Wo ist der Käse? Hast du den Käse?

Waltraud Wohlmuth

von Waltraud Wohlmuth

Story

Es ist nicht so leicht, den Unterschied zwischen Nominativ und Akkusativ zu verstehen. Wo ist d e r Käse? Magst du d e n Käse? Als Muttersprachler geschieht das natürlich automatisch. Doch wenn man Deutsch als Fremdsprache erlernt, muss man sich mit den Fällen und den damit einhergehenden Übereinstimmungen gehörig quälen. So habe ich als Trainerin im Deutschkurs versucht, der Problematik praktische Beispiele entgegenzusetzen.

Ein leichtes Aufkommen eines ‘Aha-Erlebnisses’ konnte ich wahrnehmen, als wir uns in die Situation eines Kaffeehauses oder Restaurants versetzten und jeder/jede konnte sich ein Getränk oder ein Essen bestellen. Ich möchte ein Bier, ich möchte ein e n Kaffee, ich möchte ein e Cola….

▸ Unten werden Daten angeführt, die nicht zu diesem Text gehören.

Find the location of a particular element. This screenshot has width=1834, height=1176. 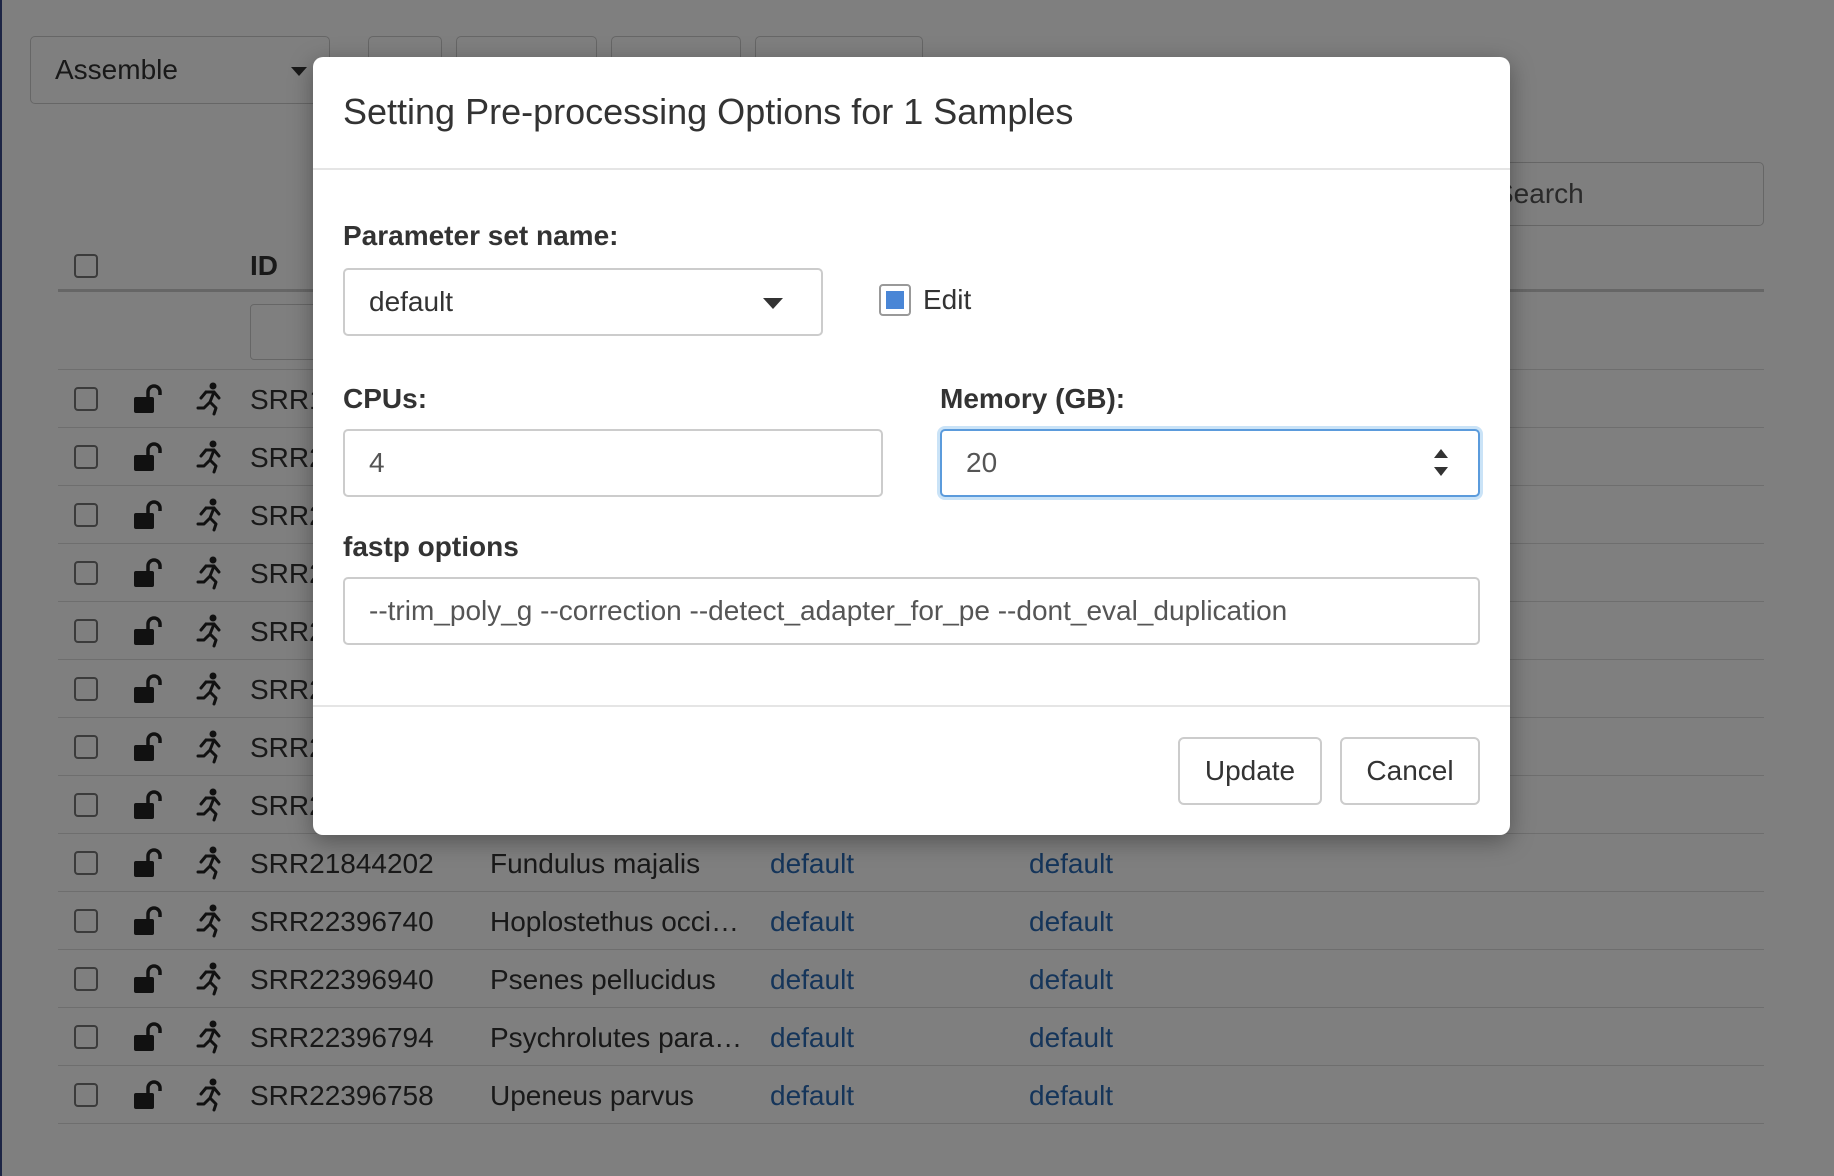

cpus-label: CPUs: is located at coordinates (386, 398).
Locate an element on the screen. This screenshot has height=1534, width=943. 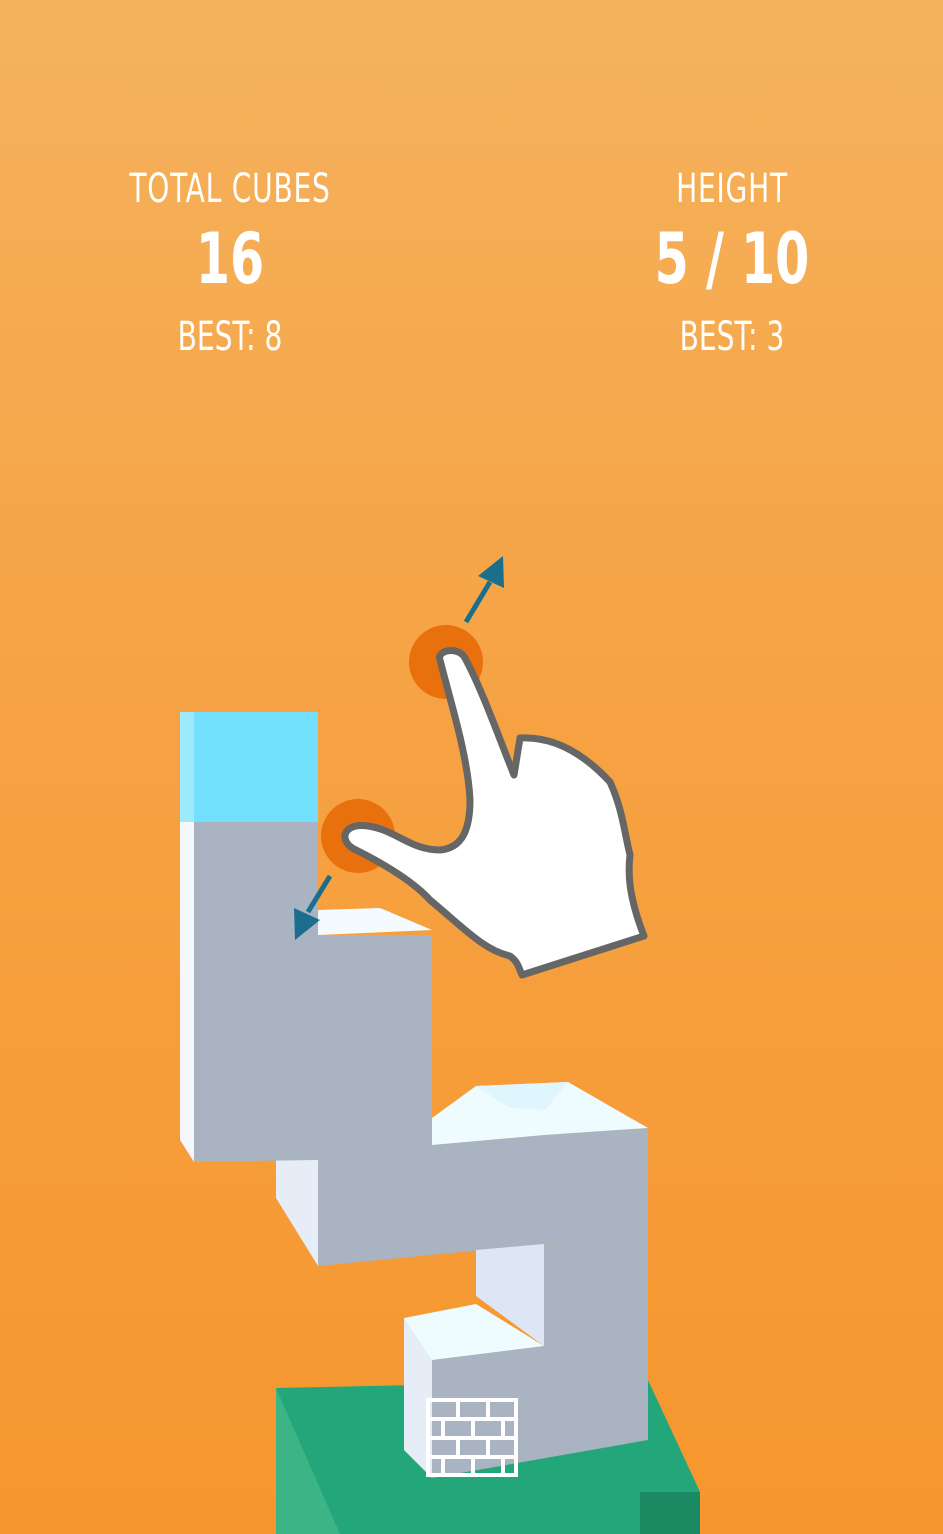
arrow-up-right-icon is located at coordinates (484, 590).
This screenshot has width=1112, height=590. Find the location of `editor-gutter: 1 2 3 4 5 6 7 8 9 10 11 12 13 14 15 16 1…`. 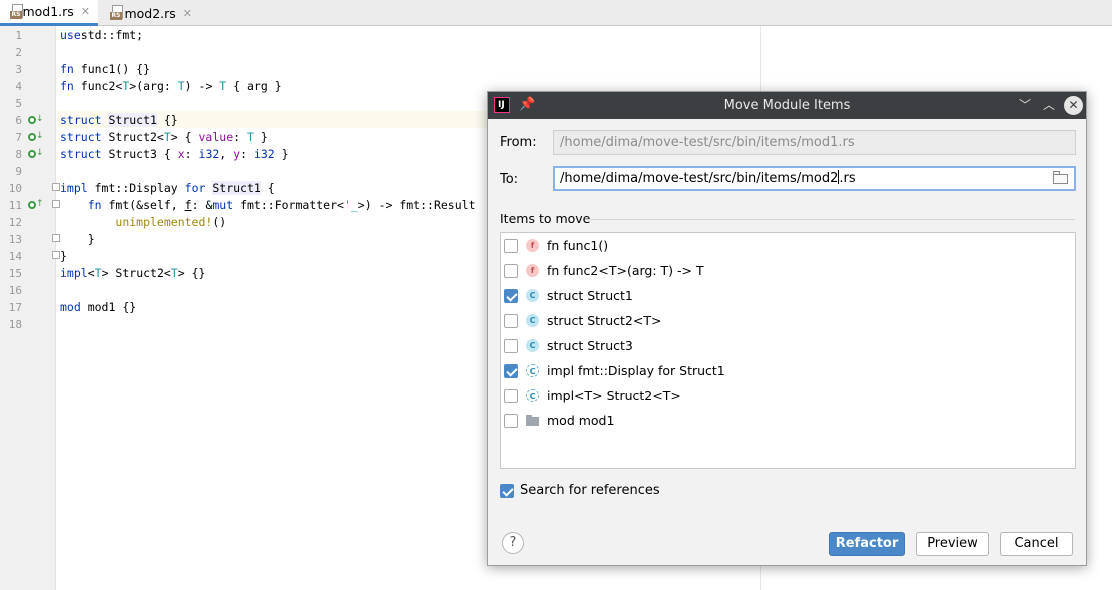

editor-gutter: 1 2 3 4 5 6 7 8 9 10 11 12 13 14 15 16 1… is located at coordinates (30, 308).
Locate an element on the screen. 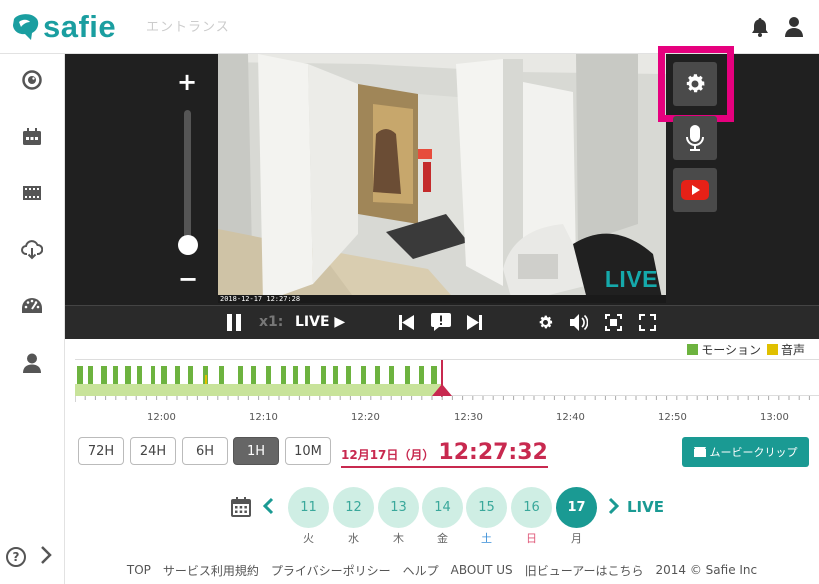  timeline-legend: モーション 音声 is located at coordinates (746, 350).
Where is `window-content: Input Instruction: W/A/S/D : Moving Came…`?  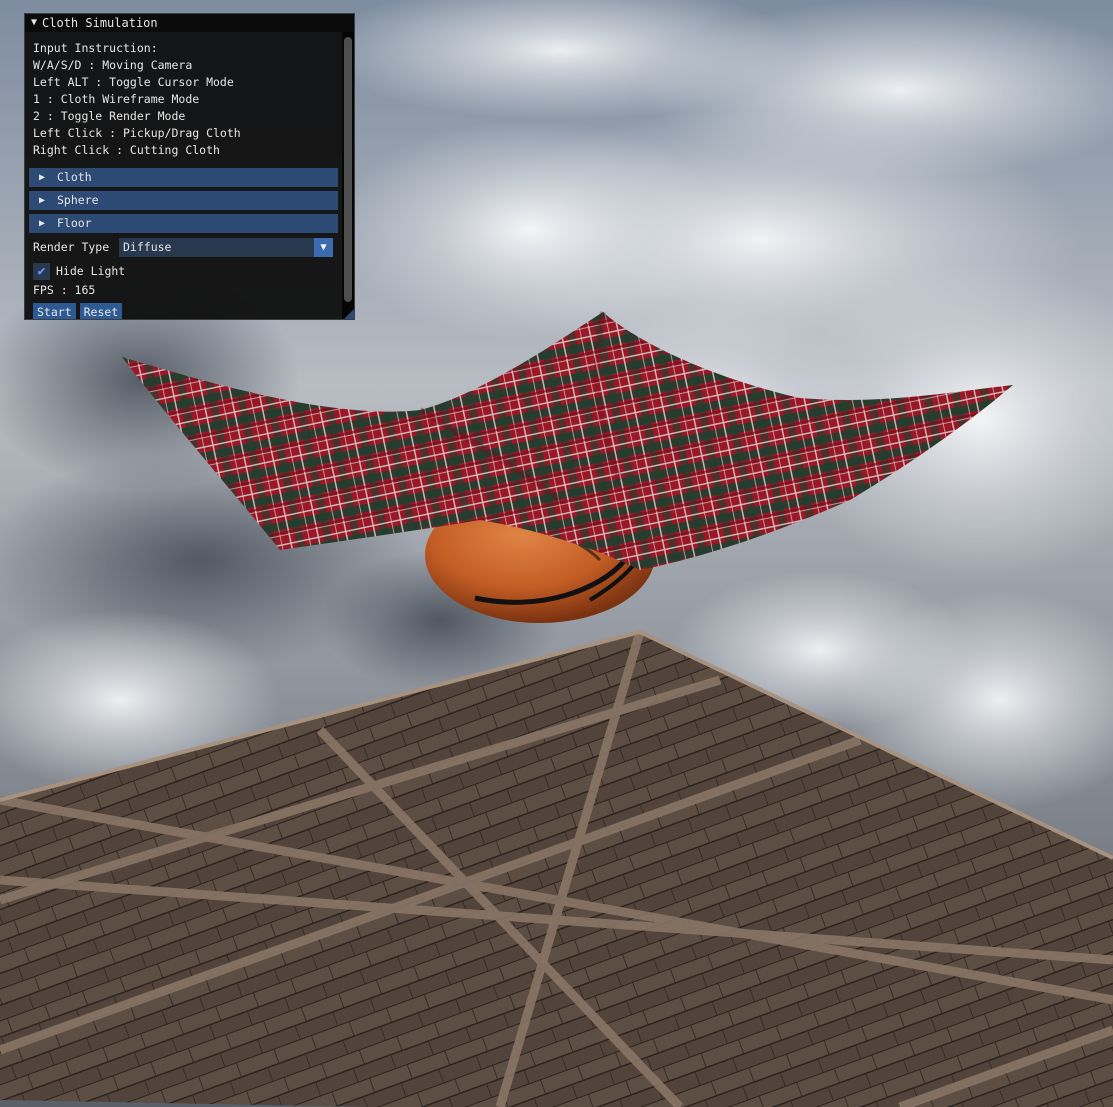 window-content: Input Instruction: W/A/S/D : Moving Came… is located at coordinates (184, 176).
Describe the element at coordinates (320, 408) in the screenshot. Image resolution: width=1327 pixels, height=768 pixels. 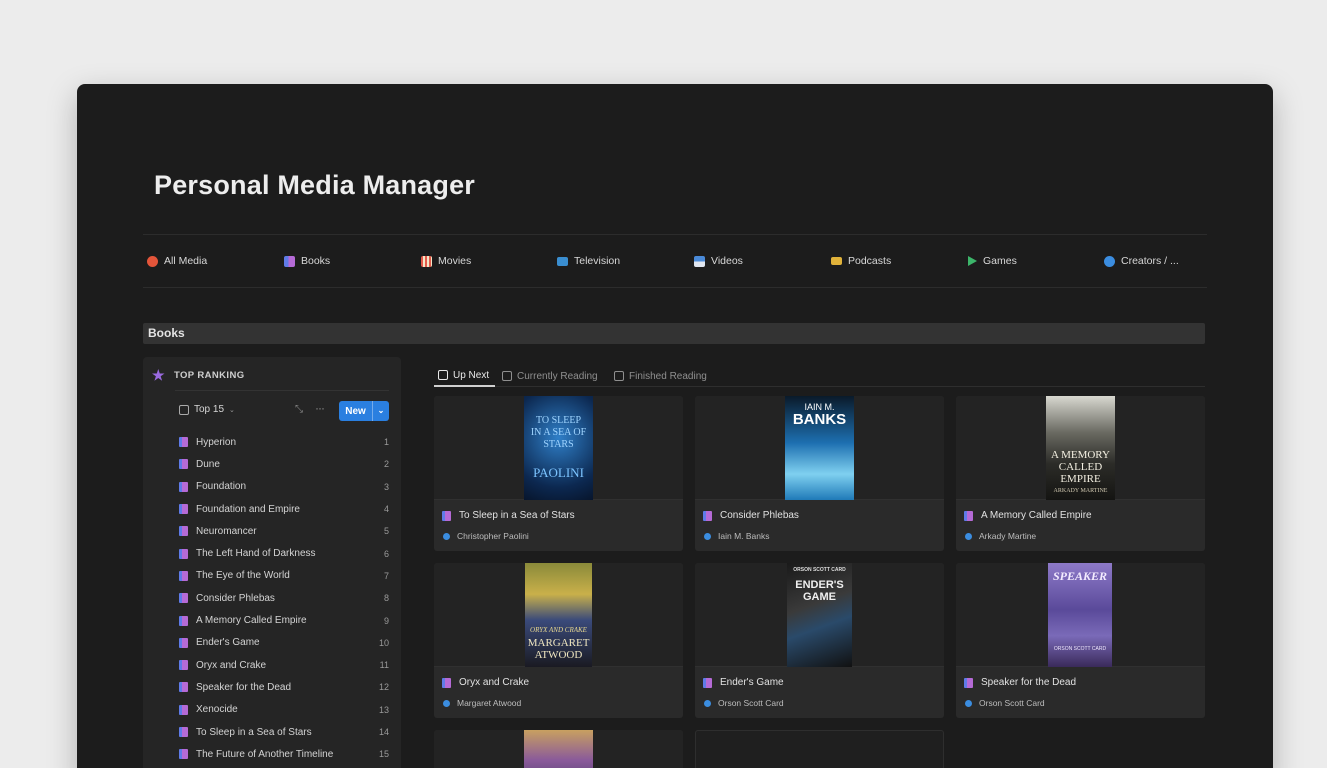
I see `more-options-icon: ···` at that location.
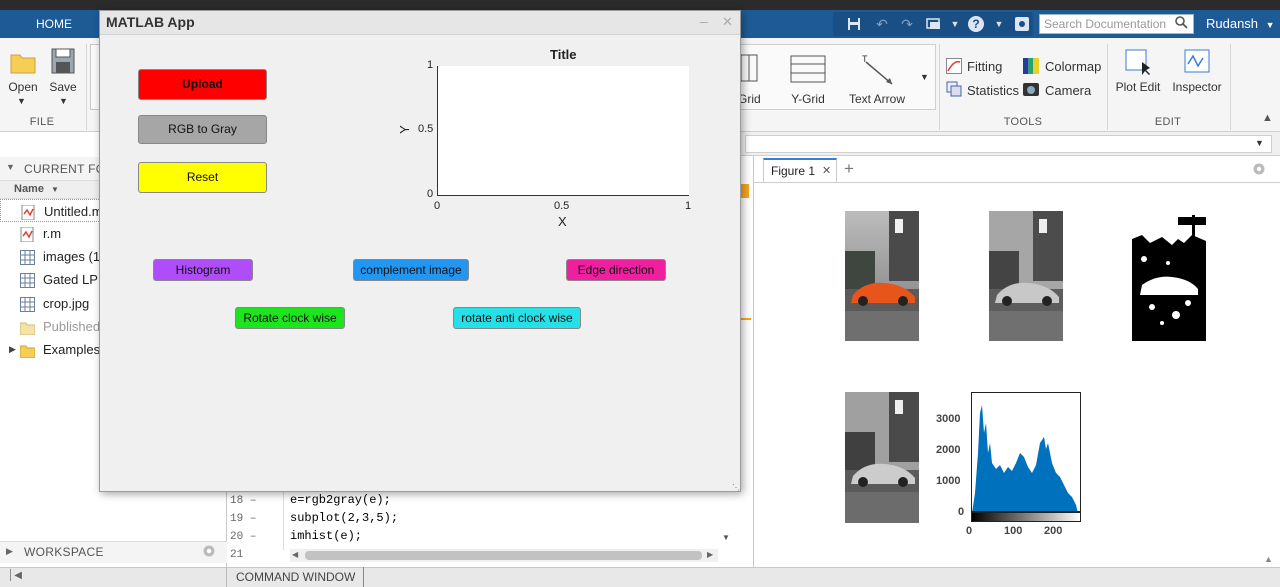 This screenshot has height=587, width=1280. What do you see at coordinates (1068, 90) in the screenshot?
I see `camera-button: Camera` at bounding box center [1068, 90].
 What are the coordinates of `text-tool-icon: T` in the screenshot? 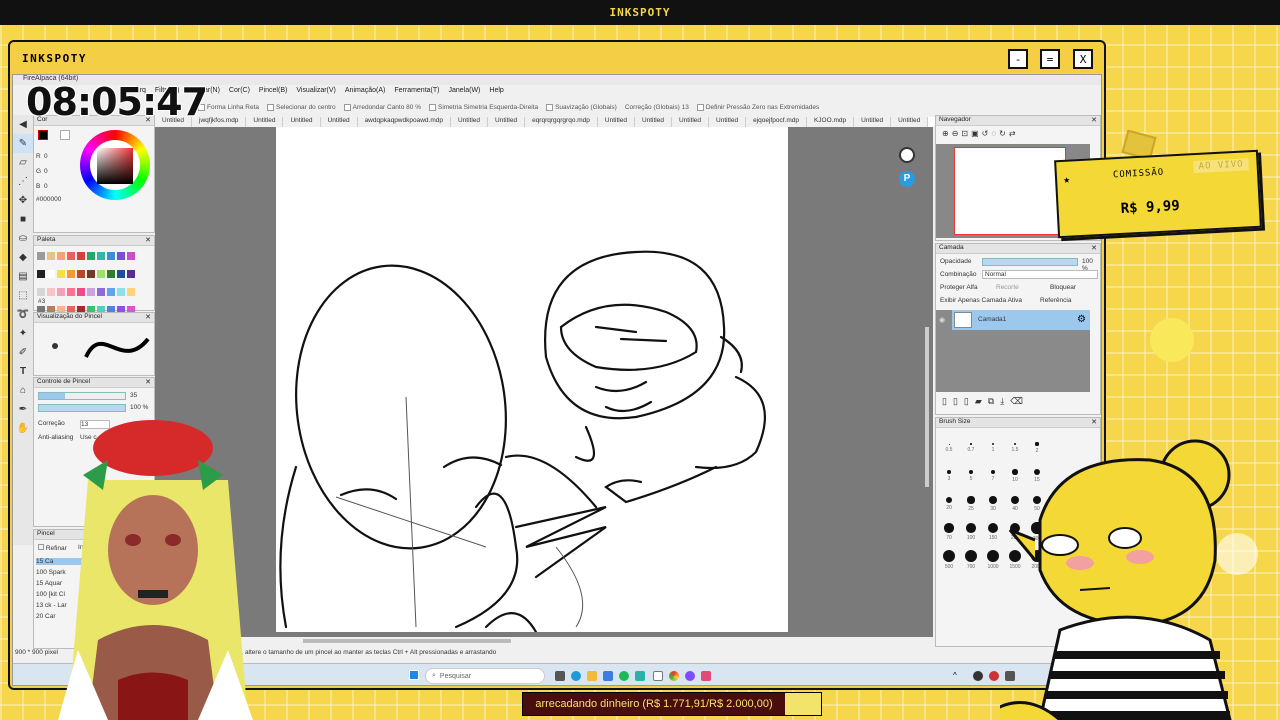 It's located at (23, 372).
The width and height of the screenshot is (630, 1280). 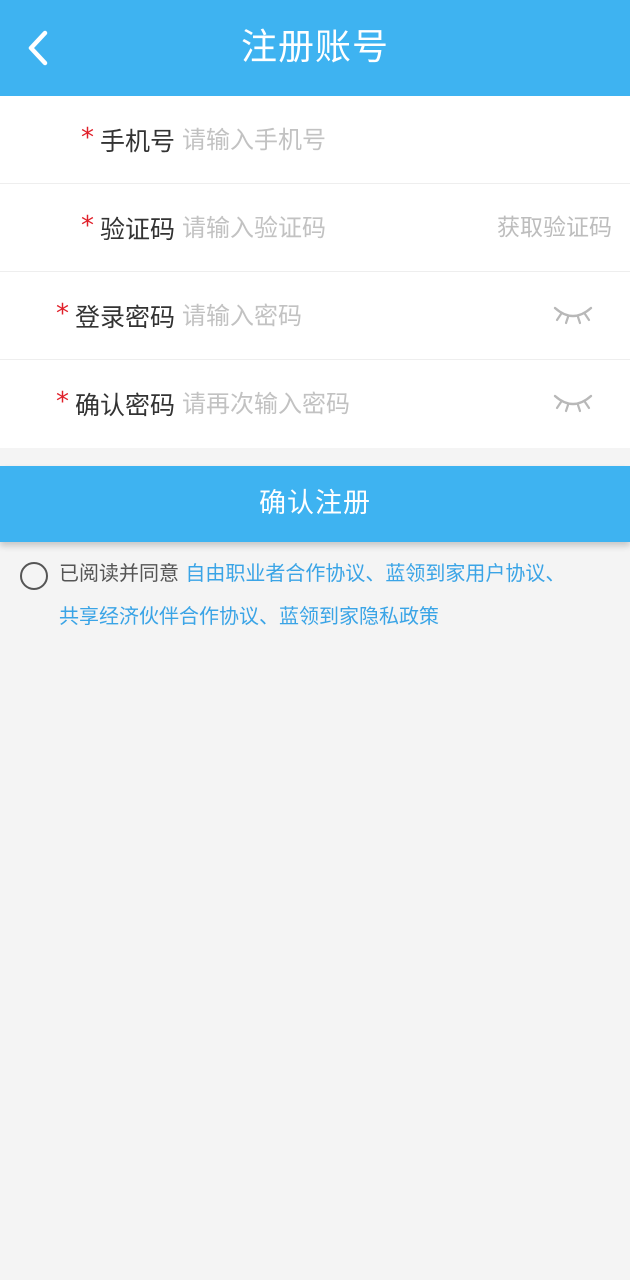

Andererseits lerne ich auch sehr viel von den Teilnehmerinnen, unser deutsches Wort ‘Prost’ ist im Rumänischen und auch im Kroatischen ein Schimpfwort. So hat jede Sprache ihre Finessen und Eigenheiten.

Es ist mir auch sehr wichtig, die Kultur der einzelnen Nationalitäten zu respektieren. “Ich möchte ein e n Schweinsbraten,“ habe ich dann doch lieber nicht als Beispiel verwendet

Was mich aber schon belastet, ist das hohe Pensum, das in einem A1 Kurs angepeilt wird. Es ist kaum möglich, Themenbereiche zu vertiefen. Die Wochentage, die Uhrzeit, die Familie, Essen, Wohnen, Einkaufen, alles wird nur gestreift, und schon kommt das nächste Kapitel. Ich weiß aus jahrelanger Erfahrung und von speziellen Seminaren bezüglich Erwachsenenbildung, dass Wiederholungen unerlässlich sind, um Erfolge zu erzielen, und vor allem die Altersgruppe 50+ kann nur durch ständige Wiedergabe des Gelernten und Einbauen in neue Beispiele ein Speichern des Lernstoffes ermöglichen.

Was für mich aber fast genauso wichtig ist wie das Erlernen der deutschen Sprache, ist die Schaffung eines angenehmen Gruppenklimas, wo wir gemeinsam lachen können, Spaß haben und so unsere Ziele erreichen. So haben wir unsere Geburtstage ausgetauscht, um die Ordnungszahlen und die Monate zu üben.

Ein wunderschönes Erfolgserlebnis war für mich die Umschreibung des Adjektivs ‘lieb’: “Unsere Lehrerin ist lieb.”